WHAT YOU HAVE TO DO. As soon as the line containing "Aviso Legal (126, 1241)" appears in the material below, start returning lines exactly, and end with the line containing "Privacy policy (807, 2455)".

EXTRACTED RECORDS.
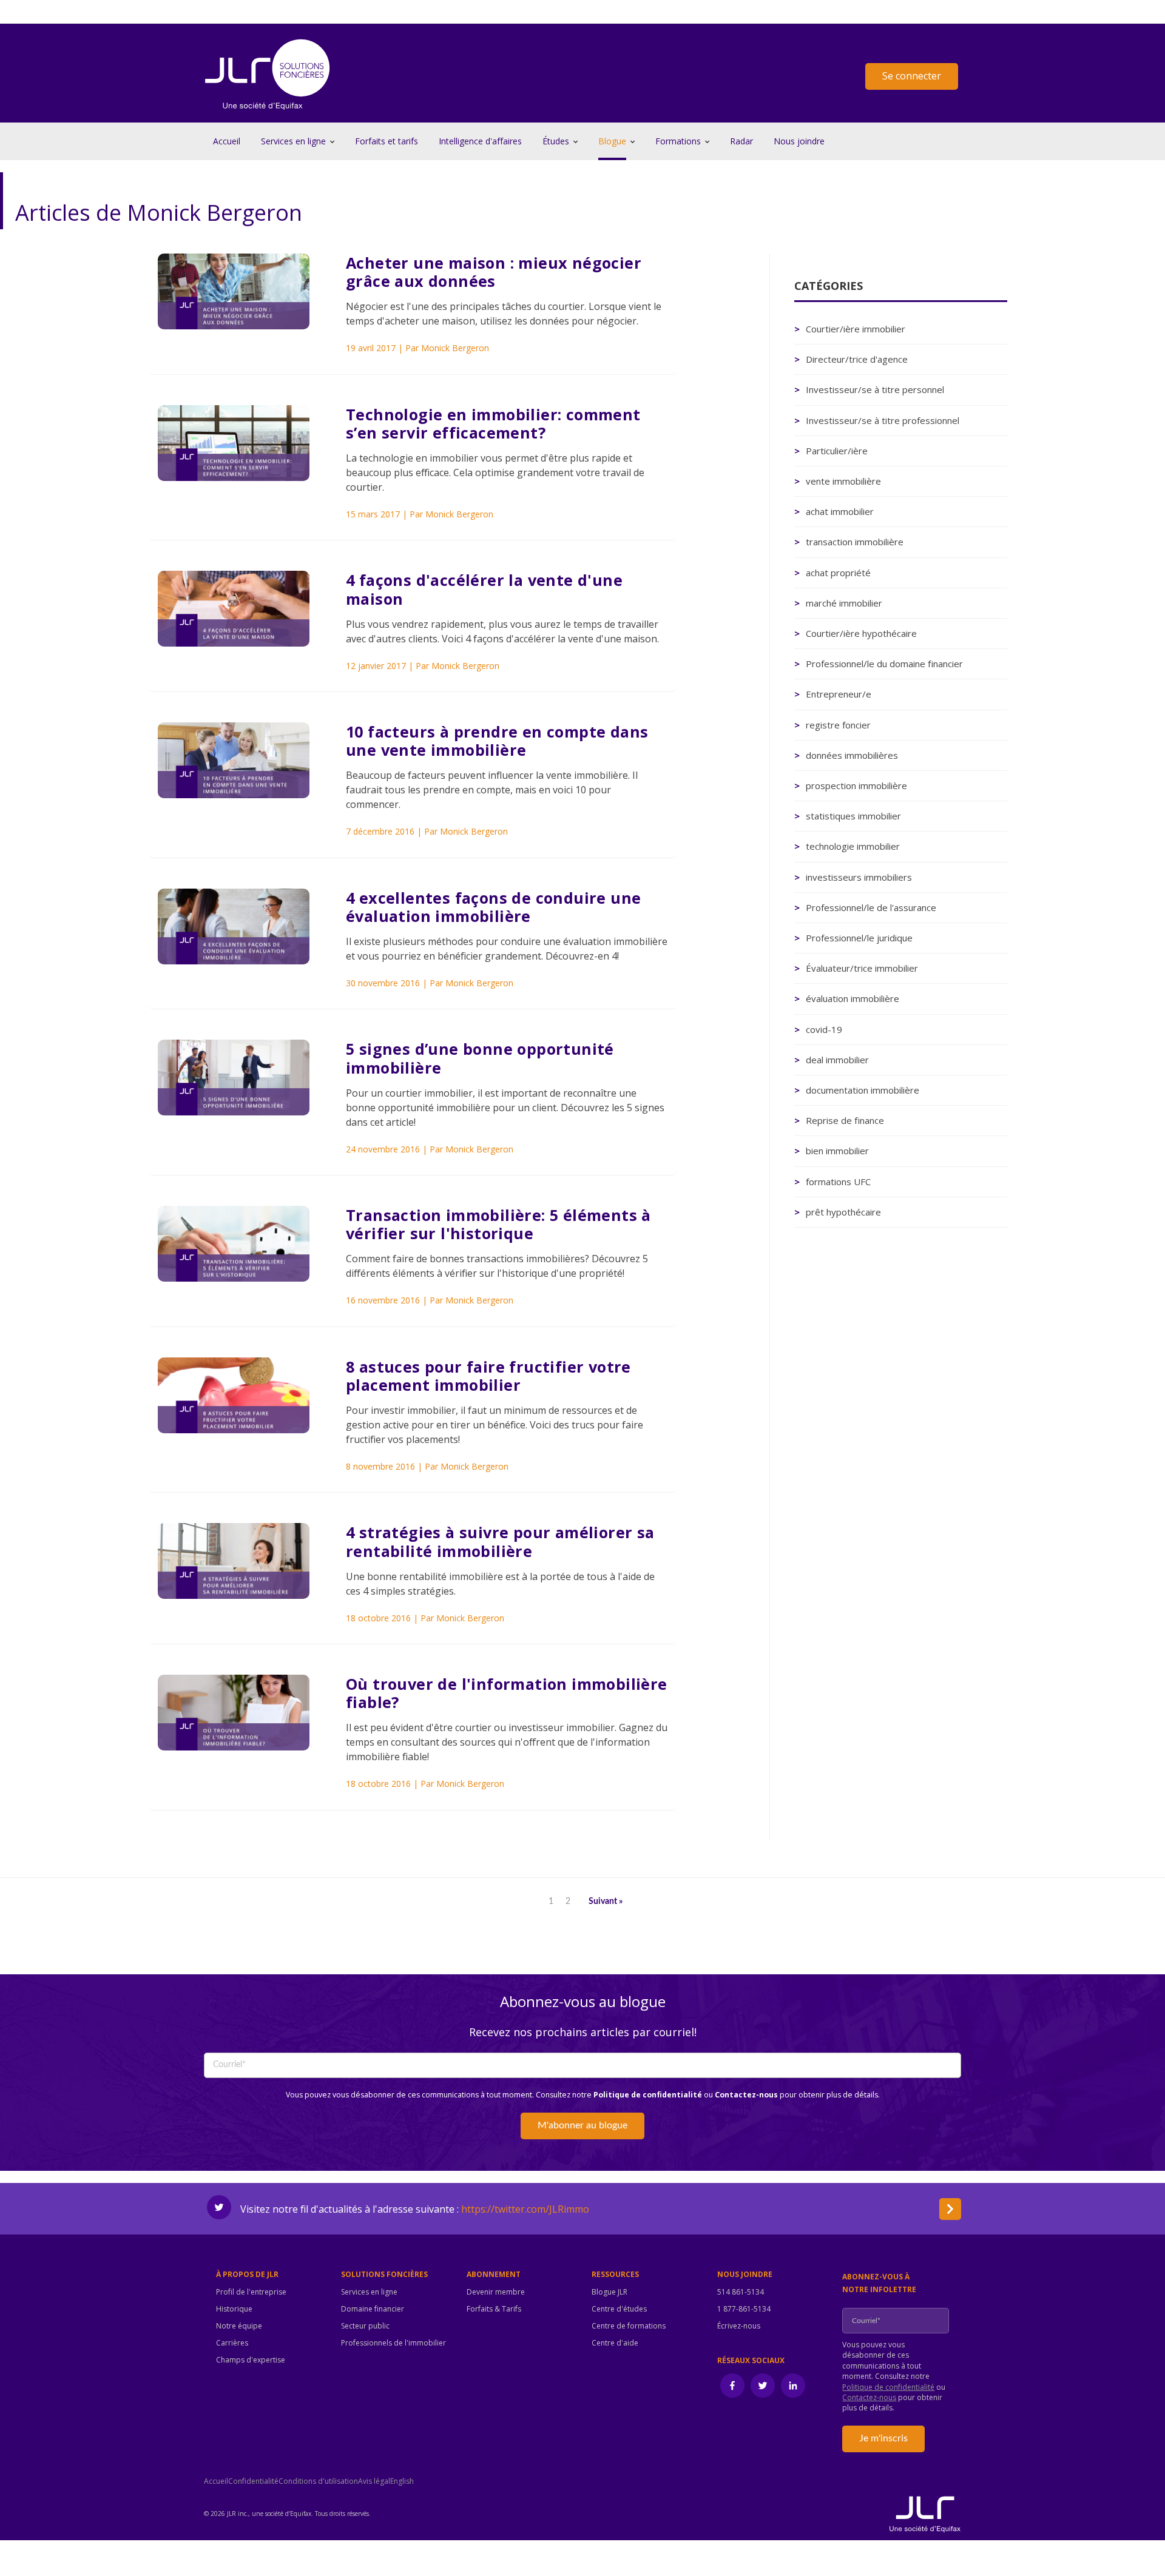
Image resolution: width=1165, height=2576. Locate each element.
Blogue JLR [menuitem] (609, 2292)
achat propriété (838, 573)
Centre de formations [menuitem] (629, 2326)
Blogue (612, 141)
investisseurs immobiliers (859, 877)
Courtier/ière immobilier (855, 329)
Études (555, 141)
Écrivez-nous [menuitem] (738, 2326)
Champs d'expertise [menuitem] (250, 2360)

--

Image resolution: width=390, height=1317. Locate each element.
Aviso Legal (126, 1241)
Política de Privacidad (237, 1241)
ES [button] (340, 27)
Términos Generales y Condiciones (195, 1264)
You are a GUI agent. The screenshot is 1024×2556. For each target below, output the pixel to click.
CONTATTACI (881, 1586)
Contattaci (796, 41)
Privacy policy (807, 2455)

---

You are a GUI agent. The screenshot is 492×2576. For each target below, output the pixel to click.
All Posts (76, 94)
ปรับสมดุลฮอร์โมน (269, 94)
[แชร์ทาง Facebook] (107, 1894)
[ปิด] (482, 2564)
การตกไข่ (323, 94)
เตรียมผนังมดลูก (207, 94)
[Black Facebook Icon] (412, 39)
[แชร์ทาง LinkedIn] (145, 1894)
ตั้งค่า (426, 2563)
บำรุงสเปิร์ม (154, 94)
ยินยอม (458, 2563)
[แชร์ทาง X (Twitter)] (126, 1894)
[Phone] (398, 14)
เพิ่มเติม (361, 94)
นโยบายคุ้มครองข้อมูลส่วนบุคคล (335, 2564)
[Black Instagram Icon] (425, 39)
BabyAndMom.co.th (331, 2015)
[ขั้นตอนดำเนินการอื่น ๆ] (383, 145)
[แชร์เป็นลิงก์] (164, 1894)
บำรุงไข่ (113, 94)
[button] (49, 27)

FINAL ANSWER.
Aviso Legal (126, 1241)
Política de Privacidad (237, 1241)
ES [button] (340, 27)
Términos Generales y Condiciones (195, 1264)
You are a GUI agent. The screenshot is 1024×2556. For each target below, output the pixel to click.
CONTATTACI (881, 1586)
Contattaci (796, 41)
Privacy policy (807, 2455)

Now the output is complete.